Решилась пойти к нему в поле, впервые решилась пойти к нему открыто. Наскоро управилась с домашними делами, напекла пирожков с картофелем, блинцов, наварила вареников, потом по-праздничному оделась, уложила стряпню в огромную чашку и обвязала чашку платком.
Она замыкала хату, когда наружные ворота открылись, и во двор вошла Марья. «Опять! — сердито подумала Наташа. — Опять с какими-нибудь поручениями, ведьма старая». Но та, униженно и заискивающе кланяясь, со слезами на глазах начала упрашивать Наташу пожалеть ее, бедную вдову, в ее преклонных летах, никому не пересказывать о том, что она, бедная вдова, на какой-нибудь разъединый денек приютила у себя Тихона.
— Избави бог, начнут допытываться, выспрашивать — полжизни лишишься.
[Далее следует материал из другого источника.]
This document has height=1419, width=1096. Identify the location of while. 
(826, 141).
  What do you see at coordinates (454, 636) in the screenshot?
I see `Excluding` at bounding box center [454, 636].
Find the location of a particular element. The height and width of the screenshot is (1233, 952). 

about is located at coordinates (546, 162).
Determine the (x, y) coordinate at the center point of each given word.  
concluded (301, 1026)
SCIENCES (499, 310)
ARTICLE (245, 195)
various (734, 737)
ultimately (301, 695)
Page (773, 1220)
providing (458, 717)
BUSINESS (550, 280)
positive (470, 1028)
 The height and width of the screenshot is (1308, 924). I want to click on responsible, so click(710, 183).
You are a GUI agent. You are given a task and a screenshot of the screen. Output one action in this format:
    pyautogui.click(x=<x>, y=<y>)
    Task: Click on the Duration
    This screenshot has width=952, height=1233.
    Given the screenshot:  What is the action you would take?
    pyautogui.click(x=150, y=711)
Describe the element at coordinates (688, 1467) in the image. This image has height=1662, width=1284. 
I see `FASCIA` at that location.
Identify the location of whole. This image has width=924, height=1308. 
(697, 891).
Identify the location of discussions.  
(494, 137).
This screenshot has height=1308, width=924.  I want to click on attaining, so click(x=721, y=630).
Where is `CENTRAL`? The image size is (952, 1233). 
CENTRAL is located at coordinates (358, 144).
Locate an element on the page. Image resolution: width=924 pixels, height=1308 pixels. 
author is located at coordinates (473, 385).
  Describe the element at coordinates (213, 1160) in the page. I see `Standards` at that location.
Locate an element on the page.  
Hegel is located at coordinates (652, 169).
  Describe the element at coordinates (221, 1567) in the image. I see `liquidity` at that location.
А куда денешься, на кого ни доведись. Свои же люди, не басурманы какие-нибудь. Переночевал — и скатертью дорожка. Покрылся горами. А куда ушел — Христос его знает.
Наташа, стоя к Марье спиной, невпопад вертела ключом, молчала.
— Уж ты ради Христа, Наташенька, богом молю, — все пуще раскланивалась Марья, — ведь добра хочется людям, а не худа. И тебя я покликала… Не подумала по глупому разуму, не знала, что не по душе тебе это. Уж ты не поверни во гнев, ради бога.